**Entries supplied**
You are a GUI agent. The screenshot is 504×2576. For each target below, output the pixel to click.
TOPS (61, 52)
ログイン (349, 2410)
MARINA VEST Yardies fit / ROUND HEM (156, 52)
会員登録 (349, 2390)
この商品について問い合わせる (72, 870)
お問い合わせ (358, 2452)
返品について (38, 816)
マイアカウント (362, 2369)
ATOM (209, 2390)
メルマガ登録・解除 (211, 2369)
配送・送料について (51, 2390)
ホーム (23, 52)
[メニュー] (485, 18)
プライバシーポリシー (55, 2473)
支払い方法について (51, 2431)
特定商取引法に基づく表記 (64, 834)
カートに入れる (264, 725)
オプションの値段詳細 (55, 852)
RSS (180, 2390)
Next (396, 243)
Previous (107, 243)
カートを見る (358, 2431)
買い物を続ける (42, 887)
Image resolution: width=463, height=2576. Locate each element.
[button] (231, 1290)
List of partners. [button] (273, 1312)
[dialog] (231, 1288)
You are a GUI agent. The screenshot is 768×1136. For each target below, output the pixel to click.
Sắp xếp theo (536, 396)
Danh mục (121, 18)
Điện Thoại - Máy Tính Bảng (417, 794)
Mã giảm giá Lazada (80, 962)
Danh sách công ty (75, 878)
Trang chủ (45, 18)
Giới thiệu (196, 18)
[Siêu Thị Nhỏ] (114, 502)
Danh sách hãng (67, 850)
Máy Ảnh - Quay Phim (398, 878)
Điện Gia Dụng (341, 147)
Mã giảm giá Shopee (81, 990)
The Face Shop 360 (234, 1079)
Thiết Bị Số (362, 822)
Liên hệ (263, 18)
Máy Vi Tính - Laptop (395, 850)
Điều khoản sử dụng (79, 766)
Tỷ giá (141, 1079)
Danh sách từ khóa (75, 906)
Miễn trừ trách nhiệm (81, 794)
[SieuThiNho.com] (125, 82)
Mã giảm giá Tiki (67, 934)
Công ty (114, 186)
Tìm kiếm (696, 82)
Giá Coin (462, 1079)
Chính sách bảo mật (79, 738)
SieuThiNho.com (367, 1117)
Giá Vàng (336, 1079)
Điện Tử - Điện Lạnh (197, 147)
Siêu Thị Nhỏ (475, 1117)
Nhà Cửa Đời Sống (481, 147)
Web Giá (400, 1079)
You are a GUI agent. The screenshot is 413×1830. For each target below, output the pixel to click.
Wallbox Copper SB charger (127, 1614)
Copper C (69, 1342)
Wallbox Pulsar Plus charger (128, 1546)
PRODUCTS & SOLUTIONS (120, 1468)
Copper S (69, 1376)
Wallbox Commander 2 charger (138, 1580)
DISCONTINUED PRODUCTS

**Goal of the exercise**
Collect each line above holding the string "PRODUCTS".

**Response box**
PRODUCTS & SOLUTIONS (120, 1468)
DISCONTINUED PRODUCTS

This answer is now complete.